Professor Alex Coles's book

“This participant-observation method, which derives from anthropology, is a key characteristic of transdisciplinary research which usually involves a group rather than just an individual,” he says.  “By being there and writing about what the artists do, I temporarily became a part of the studio team.”

Most contemporary art that is of international standing is made by a studio team which can consist of fabricators, designers, architects, academics and others. In the case of the Berlin-based Olafur Eliasson, for example, the team was at least 50-strong.

“It is almost industrial – not just somebody thinking and drawing.”

The first ‘Transdisciplinary Studio’ volume has been launched at the massive Basel Art Fair and it will also receive a launch at London’s Institute of Contemporary Arts and in Huddersfield itself, when Professor Coles delivers his inaugural lecture later in the year.
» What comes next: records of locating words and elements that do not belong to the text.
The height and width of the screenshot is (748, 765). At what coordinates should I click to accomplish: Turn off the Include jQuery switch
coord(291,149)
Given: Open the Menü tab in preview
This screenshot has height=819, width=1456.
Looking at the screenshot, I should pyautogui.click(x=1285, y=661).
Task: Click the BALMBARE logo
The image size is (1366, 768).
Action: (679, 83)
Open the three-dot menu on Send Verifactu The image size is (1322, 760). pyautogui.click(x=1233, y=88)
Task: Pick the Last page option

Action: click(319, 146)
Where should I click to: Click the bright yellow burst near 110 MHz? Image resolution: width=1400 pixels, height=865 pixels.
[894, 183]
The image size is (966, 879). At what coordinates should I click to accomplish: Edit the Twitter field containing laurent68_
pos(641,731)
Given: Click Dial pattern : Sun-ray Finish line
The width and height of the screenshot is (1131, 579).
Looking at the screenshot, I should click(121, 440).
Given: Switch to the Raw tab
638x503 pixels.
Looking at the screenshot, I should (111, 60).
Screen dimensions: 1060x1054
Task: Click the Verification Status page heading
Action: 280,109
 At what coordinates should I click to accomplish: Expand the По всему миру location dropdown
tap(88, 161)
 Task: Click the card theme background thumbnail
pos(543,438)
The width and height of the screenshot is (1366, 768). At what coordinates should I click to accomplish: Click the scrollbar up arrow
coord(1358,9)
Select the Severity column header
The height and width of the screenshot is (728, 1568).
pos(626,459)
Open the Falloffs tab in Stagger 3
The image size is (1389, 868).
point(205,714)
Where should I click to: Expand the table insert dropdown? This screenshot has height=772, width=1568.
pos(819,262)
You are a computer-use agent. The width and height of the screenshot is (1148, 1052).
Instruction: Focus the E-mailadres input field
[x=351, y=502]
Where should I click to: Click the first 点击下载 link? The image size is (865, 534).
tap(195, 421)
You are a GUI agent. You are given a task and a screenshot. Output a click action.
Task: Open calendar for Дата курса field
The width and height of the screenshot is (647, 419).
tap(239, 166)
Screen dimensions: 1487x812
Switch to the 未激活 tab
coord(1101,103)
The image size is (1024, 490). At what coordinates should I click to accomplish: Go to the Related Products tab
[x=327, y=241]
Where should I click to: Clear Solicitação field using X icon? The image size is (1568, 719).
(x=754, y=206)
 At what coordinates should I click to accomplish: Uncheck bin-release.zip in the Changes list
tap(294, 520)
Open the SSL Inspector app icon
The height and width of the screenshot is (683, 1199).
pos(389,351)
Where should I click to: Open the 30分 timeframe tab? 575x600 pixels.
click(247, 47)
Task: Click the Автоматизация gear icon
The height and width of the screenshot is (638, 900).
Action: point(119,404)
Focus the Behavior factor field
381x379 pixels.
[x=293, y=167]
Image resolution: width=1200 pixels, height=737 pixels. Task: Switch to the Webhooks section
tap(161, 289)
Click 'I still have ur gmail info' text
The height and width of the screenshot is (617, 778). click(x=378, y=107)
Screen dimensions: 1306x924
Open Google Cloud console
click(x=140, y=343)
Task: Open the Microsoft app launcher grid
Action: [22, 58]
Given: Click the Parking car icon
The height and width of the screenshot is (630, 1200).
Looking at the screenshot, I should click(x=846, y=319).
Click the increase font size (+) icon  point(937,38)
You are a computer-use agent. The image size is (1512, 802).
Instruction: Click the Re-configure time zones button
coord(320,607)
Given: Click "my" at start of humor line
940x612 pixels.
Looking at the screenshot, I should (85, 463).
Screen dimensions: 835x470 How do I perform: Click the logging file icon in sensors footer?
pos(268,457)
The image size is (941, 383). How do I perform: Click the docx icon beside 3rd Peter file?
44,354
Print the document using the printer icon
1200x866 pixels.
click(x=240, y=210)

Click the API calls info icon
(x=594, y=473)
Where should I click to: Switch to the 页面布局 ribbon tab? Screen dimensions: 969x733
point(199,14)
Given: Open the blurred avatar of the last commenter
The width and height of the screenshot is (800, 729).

The series itself is open-ended.  “It will probably continue until I retire!” says Professor Coles.

Born in Ellesmere Port, he was drawn to the new interface between art, design and architecture during his postgraduate studies and his previous teaching appointments have included Goldsmiths College in London and the Otis College of Art and Design in Los Angeles.

At the University of Huddersfield, in addition to his research and writing, he will be supervising PhD students and teaching on a new Research Methods Programme, open to postgraduate students and to staff.

The University’s School of Arts, Design and Architecture embodies the transdisciplinary philosophy which is at the heart of his research.

“There was a parallel journey that we were both on, and it made sense for me to come here because we were both in at a similar point in our trajectory.”